The Leading Publisher in Biotechnology

HIV-1 extrachromosomal 2-LTR circles (cc2LTR) are rapidly lost in dividing cell populations and, therefore, might be interpreted as representing new infection and ongoing viral replication. However, recent work demonstrated that cc2LTR persist in infected, growth-arrested T cell lines beyond their predicted half-life as previously determined in dividing cell populations. In this study, the evaluation of the stability of cc2LTR was extended to include primary human macrophages, a natural, non-dividing target of HIV-1. By quantitative real-time PCR, cc2LTR were found to persist out to 21 days post-infection in macrophages infected with both integrase competent and integrase- defective, recombinant HIV-1, whereas in activated CD4⁺ T lymphocytes, they rapidly decreased over time.

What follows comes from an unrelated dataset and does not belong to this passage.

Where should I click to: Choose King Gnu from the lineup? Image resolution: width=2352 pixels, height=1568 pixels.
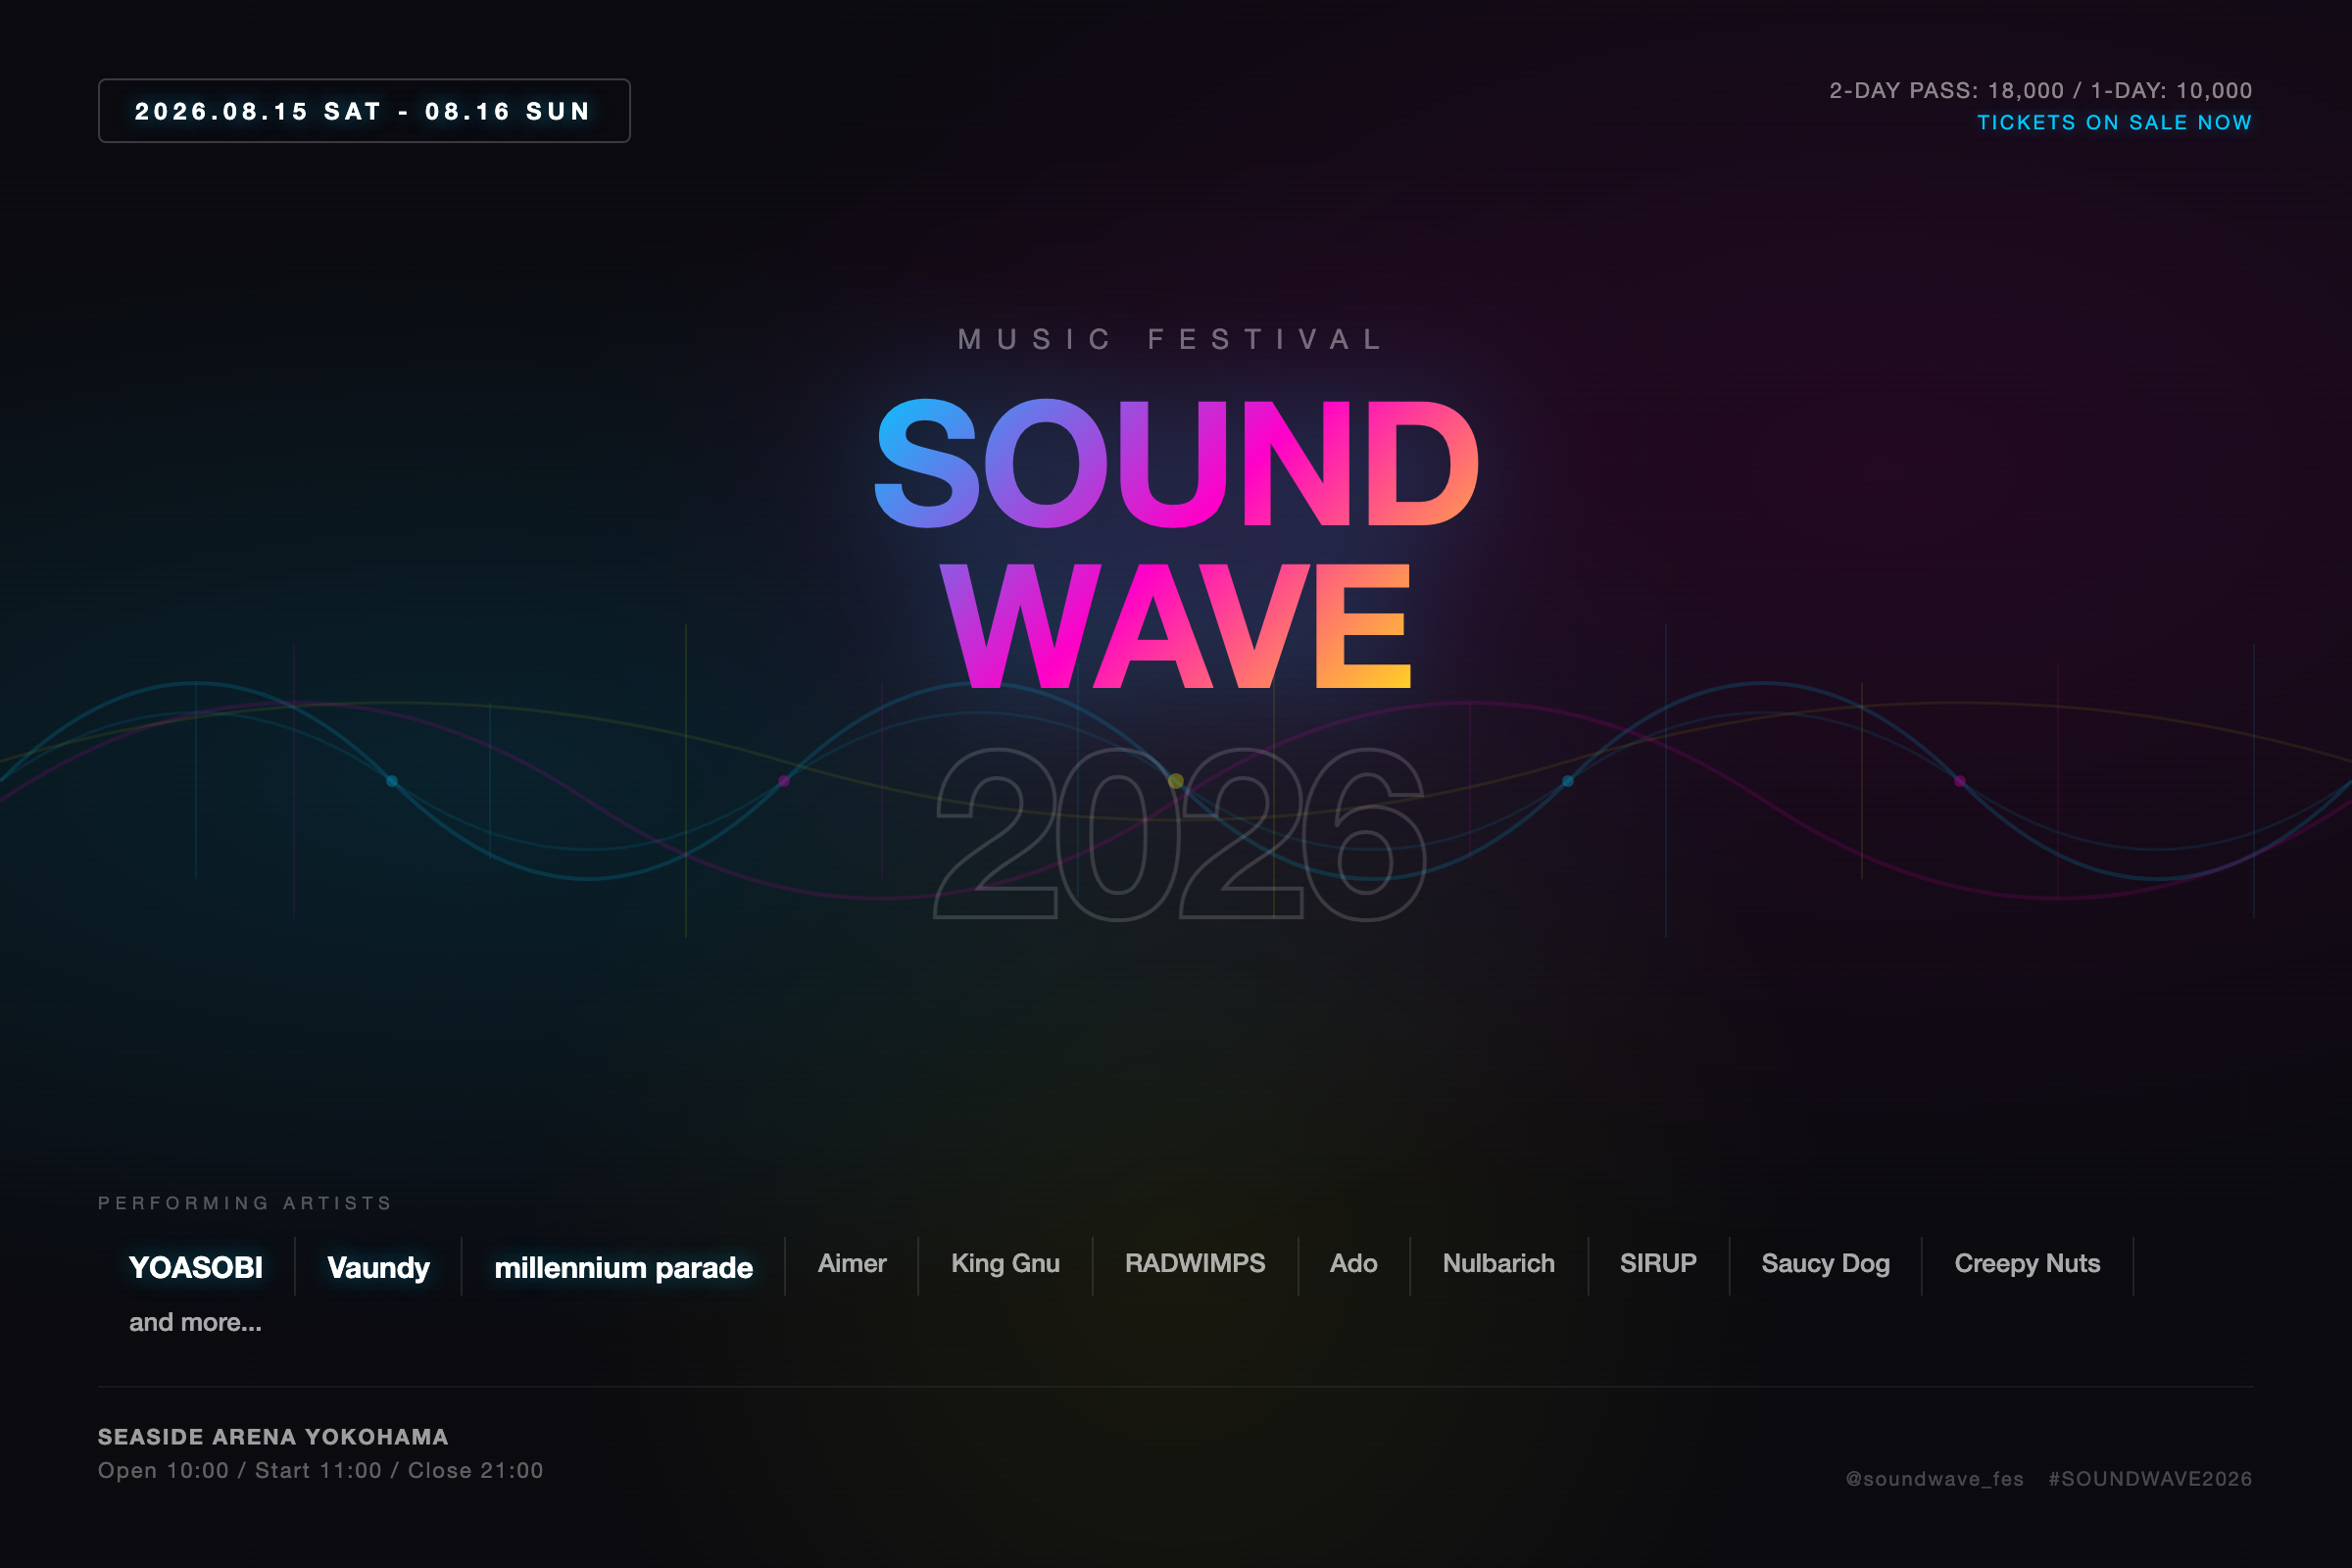tap(1005, 1263)
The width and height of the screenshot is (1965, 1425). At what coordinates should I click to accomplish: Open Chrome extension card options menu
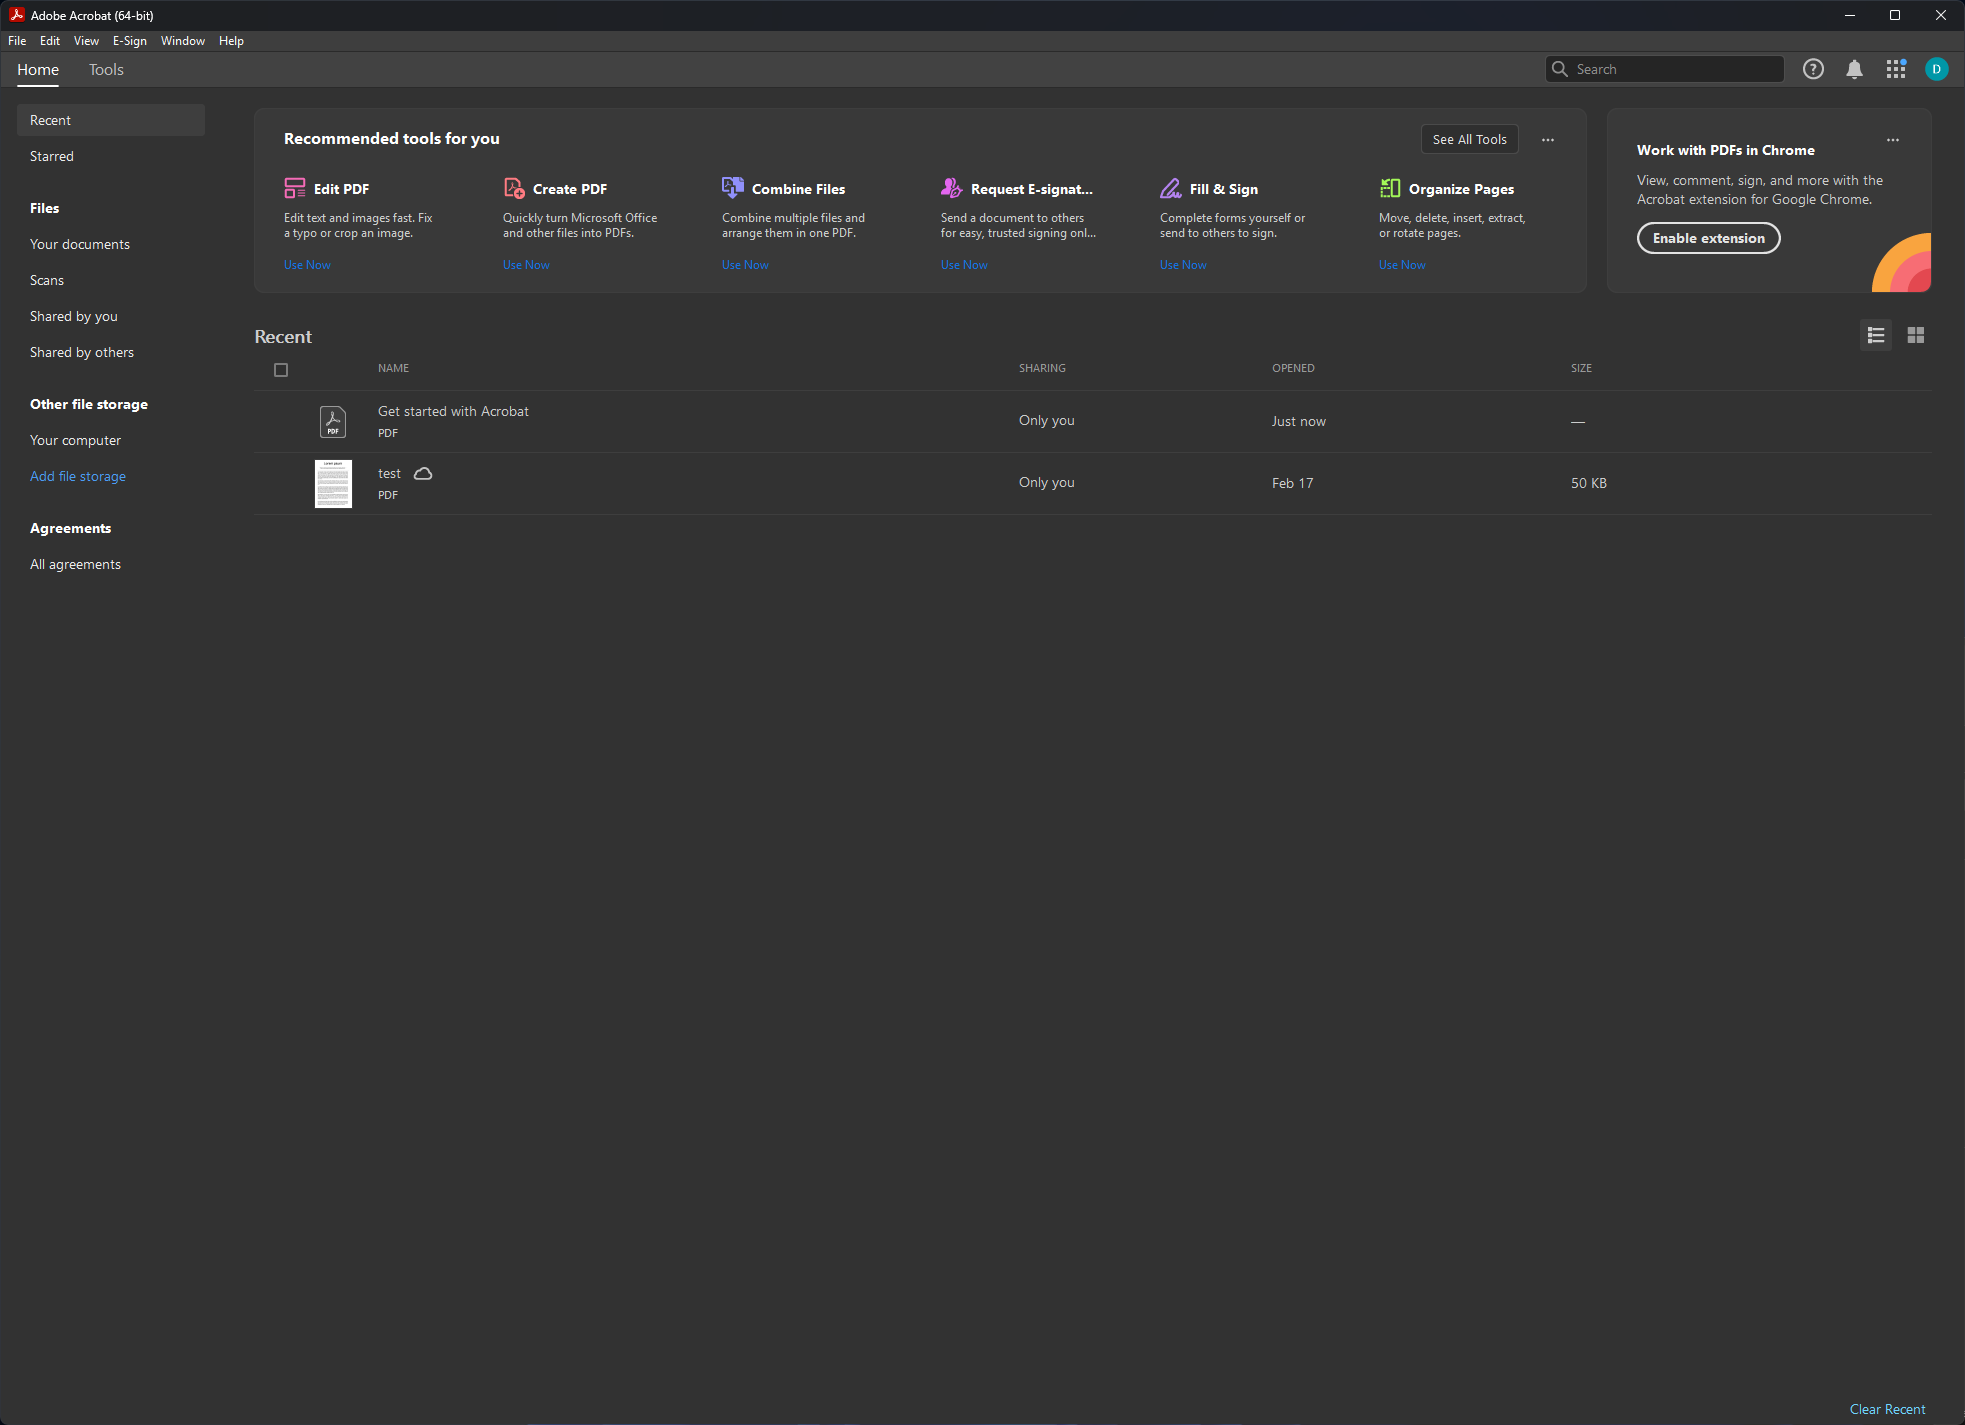[1892, 140]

This persistence was associated with persistent, low level expression of the indicator gene, luciferase. These data suggest that the presence of HIV-1 cc2LTR in the PBMC of HIV-1–infected patients on suppressive HAART could be due either to ongoing generation of newly infected dividing cells, or persistence of circles in non-dividing cell populations where they appear to be stable. Furthermore, exrachromosomal circular DNA in this cell population could be a source of persisent viral protein expression.